START Selected text

Deborah Niemann 25:32
So, I’m going to put you on the spot now. So, instead of, like, just sending emails every week saying, “Our goat milk soap costs this much,” or “Our cheese costs this much,” what are some of the things that people can put in just their regular emails?

Liz Wilcox 25:47
Yeah. With people that have goats, I want to see your goats. That’s super simple. If you’ve got more than one goat, you could even have a goat of the month—”Enter your email to be part of the Goat of the Month Club,” right?—and just have an image of each goat. Or, you know, you could even… I’m picturing, if you only had one or two, you know, you could dress them for the holidays. You know, Halloween is coming up at the time of this recording. We could have them, you know, around pumpkins. Around, you know, a Christmas tree. St. Patrick’s Day. You know, get fun with it. The more fun and lighthearted you can be in your emails, the more they’re going to stand out.

Liz Wilcox 26:26
Especially as, you know, a farmer—most people don’t live on a farm. Most people will never own a goat in their life. And so, that kind of content is automatically better than anything Liz Wilcox is ever going to write. You know, putting images like that. Again, remember about 20 minutes ago, I said “Show that you are invested.” And so, you know, even sharing images, or stories, or even just little updates about what’s going on at the farm, what’s going on with your animals. You know, you might have some barn cats around. Even sharing about that, that’s a glimpse inside. That’s why, you know, we get on our phones and we aimlessly scroll; why Instagram is trying to be the new Tik Tok, right? Because, we spend a lot of time consuming that type of content. So, putting a simple picture or, you know, a very short story—you know, I’m talking a few sentences—about an animal at your property is going to be so interesting for the mass, like, vast majority of your folks, especially if they’re on your email list; you already know they’re interested in that kind of stuff. Oh, my gosh, it’s going to take you really far.

Deborah Niemann 27:34
Yeah. I’ll never forget, years ago, I was at a farming conference. And, a flower farmer there actually talked about how much people loved getting updated photos of her mums that she planted. Like, she just, you know, she planted the seeds in the pots. And, like, every week, she would send an updated photo of how big they were now, so that people could see, like, where the mums started that they were going to be buying in the fall. Which that—

Liz Wilcox 28:04
Oh my gosh.

Deborah Niemann 28:05
—blew me away.

END Selected text

Duplicate the part of the goat email conversation from "Deborah Niemann 27:34" up to and including "Oh my gosh.". The material that comes next is from a different source than the text above.

START Data provided

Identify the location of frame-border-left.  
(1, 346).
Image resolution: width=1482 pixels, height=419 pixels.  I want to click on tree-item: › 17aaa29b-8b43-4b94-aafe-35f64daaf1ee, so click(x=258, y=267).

END Data provided

### [Reply]
Deborah Niemann 27:34
Yeah. I’ll never forget, years ago, I was at a farming conference. And, a flower farmer there actually talked about how much people loved getting updated photos of her mums that she planted. Like, she just, you know, she planted the seeds in the pots. And, like, every week, she would send an updated photo of how big they were now, so that people could see, like, where the mums started that they were going to be buying in the fall. Which that—

Liz Wilcox 28:04
Oh my gosh.